Russian soldiers dressed in a new field uniform marched along the Red Square last month during the Victory Day military parade to celebrate 72 years since the end of WWII.

Russian soldiers dressed in a new field uniform marched along the Red Square last month during the Victory Day military parade to celebrate 72 years since the end of WWII. Yuri Kochetkov/AP

A Giant Russian Exercise Will Soon Put 100,000 Troops on NATO’s Border. Then What?

As Russia and Belarus prep for their quadrennial fight-the-West wargame, NATO’s Baltic states are watching more than a bit nervously.

For the Baltic countries on NATO’s northeastern flank, carefully monitoring Russia’s various defense investments and activities is nothing new. Like brushing your teeth, it’s just a matter of staying healthy, Estonia’s defense minister told a small group of reporters while visiting the U.S. last week. Observing Russian military activity is that routine, “but we do it even more often,” he said.

So Margus Tsahkna and his counterparts in neighboring Latvia and Lithuania say they’re in no way unprepared for Russia’s upcoming military exercise, Zapad (“West”) 2017. The joint exercise with Belarus, which simulates a full-scale conflict with the West, happens every four years. But even so, “it’s not comfortable at all when we expect to have 100,000 troops around our borders,” Lithuanian Minister of Defence Raimundas Karoblis said during a recent visit to Washington.

Scheduled for autumn, this year’s Zapad will be the first since Russia annexed Crimea in 2014.

Estonia’s Tsahkna said “transparency” is always a question whenever Russia conducts exercises. Several Baltic officials have warned that Russia may leave troops in Belarus after the exercise.
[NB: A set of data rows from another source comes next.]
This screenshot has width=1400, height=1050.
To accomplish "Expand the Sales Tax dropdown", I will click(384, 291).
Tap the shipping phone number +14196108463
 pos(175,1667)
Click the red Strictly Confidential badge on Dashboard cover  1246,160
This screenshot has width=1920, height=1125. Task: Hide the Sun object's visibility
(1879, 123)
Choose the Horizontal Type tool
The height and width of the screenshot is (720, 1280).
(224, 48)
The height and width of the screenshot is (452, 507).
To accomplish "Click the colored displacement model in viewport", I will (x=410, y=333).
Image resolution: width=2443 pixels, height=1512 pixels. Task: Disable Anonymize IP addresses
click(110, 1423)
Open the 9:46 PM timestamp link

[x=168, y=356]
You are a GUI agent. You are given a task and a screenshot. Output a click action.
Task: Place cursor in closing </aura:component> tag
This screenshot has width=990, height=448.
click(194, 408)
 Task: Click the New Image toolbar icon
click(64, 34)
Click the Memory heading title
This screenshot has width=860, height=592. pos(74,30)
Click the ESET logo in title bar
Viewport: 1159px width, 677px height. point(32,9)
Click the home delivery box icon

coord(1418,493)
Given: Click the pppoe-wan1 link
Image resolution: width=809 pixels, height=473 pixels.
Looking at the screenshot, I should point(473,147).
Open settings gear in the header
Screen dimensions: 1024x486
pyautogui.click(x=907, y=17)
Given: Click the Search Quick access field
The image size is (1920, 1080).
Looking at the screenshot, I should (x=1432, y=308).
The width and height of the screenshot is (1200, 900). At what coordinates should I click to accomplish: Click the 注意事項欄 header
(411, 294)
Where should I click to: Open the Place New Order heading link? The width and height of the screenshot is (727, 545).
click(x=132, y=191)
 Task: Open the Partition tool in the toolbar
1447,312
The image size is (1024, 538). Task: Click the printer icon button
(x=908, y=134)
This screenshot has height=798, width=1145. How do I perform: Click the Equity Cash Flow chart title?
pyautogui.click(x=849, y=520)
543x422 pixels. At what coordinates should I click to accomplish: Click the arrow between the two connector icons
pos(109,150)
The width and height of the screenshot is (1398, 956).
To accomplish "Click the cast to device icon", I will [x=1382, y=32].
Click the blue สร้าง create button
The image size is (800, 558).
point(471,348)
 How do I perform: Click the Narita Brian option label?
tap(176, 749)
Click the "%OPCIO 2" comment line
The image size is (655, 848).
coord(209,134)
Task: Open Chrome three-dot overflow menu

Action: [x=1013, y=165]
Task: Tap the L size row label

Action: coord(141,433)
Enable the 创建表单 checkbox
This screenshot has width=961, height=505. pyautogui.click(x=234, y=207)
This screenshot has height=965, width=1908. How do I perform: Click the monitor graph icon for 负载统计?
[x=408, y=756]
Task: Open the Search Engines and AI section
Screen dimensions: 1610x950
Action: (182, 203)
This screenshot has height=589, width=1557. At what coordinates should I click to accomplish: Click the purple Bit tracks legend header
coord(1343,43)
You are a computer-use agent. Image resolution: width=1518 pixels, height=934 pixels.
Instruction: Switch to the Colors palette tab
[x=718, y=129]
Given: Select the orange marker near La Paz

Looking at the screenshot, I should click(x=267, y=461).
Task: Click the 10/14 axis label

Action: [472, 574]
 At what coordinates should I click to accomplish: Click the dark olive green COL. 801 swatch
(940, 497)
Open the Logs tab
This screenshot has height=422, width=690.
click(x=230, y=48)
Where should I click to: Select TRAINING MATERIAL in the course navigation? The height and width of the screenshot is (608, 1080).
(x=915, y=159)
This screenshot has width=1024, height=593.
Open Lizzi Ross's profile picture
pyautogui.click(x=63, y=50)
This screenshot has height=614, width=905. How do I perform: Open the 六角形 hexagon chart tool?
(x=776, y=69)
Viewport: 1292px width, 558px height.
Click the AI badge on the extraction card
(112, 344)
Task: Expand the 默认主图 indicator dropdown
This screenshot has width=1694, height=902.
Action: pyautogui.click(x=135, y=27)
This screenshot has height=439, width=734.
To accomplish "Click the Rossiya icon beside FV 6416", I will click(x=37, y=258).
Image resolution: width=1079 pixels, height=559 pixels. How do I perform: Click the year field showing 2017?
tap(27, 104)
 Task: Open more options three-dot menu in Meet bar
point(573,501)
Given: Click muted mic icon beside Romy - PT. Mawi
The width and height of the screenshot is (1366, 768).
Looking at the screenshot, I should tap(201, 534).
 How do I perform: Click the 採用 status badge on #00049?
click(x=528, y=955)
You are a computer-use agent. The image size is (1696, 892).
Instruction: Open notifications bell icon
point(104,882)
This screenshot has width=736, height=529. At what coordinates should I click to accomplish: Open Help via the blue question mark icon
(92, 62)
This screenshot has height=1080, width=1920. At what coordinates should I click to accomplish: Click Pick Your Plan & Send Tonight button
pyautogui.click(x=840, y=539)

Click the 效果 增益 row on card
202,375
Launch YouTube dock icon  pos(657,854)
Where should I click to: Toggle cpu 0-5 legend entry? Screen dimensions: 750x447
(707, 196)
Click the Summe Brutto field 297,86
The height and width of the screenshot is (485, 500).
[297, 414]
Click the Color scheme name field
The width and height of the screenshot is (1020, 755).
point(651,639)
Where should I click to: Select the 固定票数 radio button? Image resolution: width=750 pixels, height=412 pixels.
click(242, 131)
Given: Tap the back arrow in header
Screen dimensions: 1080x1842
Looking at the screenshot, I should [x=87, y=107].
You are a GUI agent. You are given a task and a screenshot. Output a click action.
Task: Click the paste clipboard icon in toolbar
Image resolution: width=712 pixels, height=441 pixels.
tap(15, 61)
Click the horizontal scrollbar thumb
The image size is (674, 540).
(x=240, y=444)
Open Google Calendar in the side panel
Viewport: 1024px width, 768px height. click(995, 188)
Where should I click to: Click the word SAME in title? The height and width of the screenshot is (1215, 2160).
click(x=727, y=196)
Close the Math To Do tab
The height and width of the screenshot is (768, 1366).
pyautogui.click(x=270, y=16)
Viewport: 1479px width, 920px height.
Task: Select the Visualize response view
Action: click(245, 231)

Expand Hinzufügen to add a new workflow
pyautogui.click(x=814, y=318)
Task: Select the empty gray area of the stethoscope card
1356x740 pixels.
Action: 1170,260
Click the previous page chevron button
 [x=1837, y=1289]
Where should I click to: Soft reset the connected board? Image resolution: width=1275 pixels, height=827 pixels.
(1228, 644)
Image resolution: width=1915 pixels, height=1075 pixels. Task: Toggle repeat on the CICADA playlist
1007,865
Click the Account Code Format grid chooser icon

During his own trip to the United States, Latvia’s defense minister, Raimonds Bergmanis, said his department is trying to figure out just how likely that is.

But even if those fears prove unfounded, such a large buildup is “simply destabilizing,” U.S. Defense Secretary Jim Mattis said while visiting Lithuania last month.

More military units in a given area raises the chance of everything from accidents to probes to deliberate provocations.

“We are treating these as exercises as such, nothing more, but of course, on the local level, some risks are here,” Karoblis said. “We need to also be prepared for surprises … they could, say, go to a different direction than planned, and there also may be some tests of how the border protection is working, etc.”

The exercise fits into the wider picture of disruptive Russian activities, from buzzing Baltic, U.S. and NATO military ships and aircraft in the region to information campaigns designed to destabilize Western nations. Karoblis said some Russian politicians have begun suggesting that two of Lithuania’s western provinces close to Kaliningrad were originally given to the country by Joseph Stalin — statements that echo Moscow’s rhetoric around the historical ownership and culture of Crimea and eastern Ukraine.

Related: President Trump, Viewed through NATO’s Guide to Russian Information Warfare

Also read: NATO Spending, in Two Charts: 2016 Edition

And: It’s Too Early to See a ‘Trump Effect’ on NATO Spending

Estonia, Latvia and Lithuania have been rapidly increasing their defense spending ever since Russia’s 2014 annexation of Crimea. But ultimately, their ability to deter Moscow depends on their European and NATO allies. Each Baltic country could mobilize several tens of thousands of troops, not the hundred thousand Russia is likely to amass for this exercise alone.

“We have no doubt that if something happened, our NATO allies would come and react,” Estonia’s Tsahkna said. “Now we have 19 different nations with their troops in the Baltic region. That means that all their nations and their military people are asking the same questions we have for years.”

This past weekend, President Trump explicitly affirmed the U.S. commitment to Article 5, which requires the alliance to collectively defend any member under military attack.

Trump had not done so during a visit to the alliance headquarters in Brussels two weeks earlier, surprising his fellow heads of state and even his own administration officials, who spent the following days reassuring allies about American’s continued commitments around the globe .

Last week, the Baltic defense ministers said they were confident in it anyway — Mattis had articulated those vows when visiting Lithuania. But an explicitly united front, including the U.S., creates a stronger deterrent.

That is why the Baltic defense ministers spent last week hopping between DC think tank events and meetings on Capitol Hill as a trio more often than not.

“For defense ministers, we absolutely are singular – as you mentioned, like the Three Musketeers,” Bergmanis said. “But maybe the U.S. is D’Artagnan, the fourth Musketeer to help out.”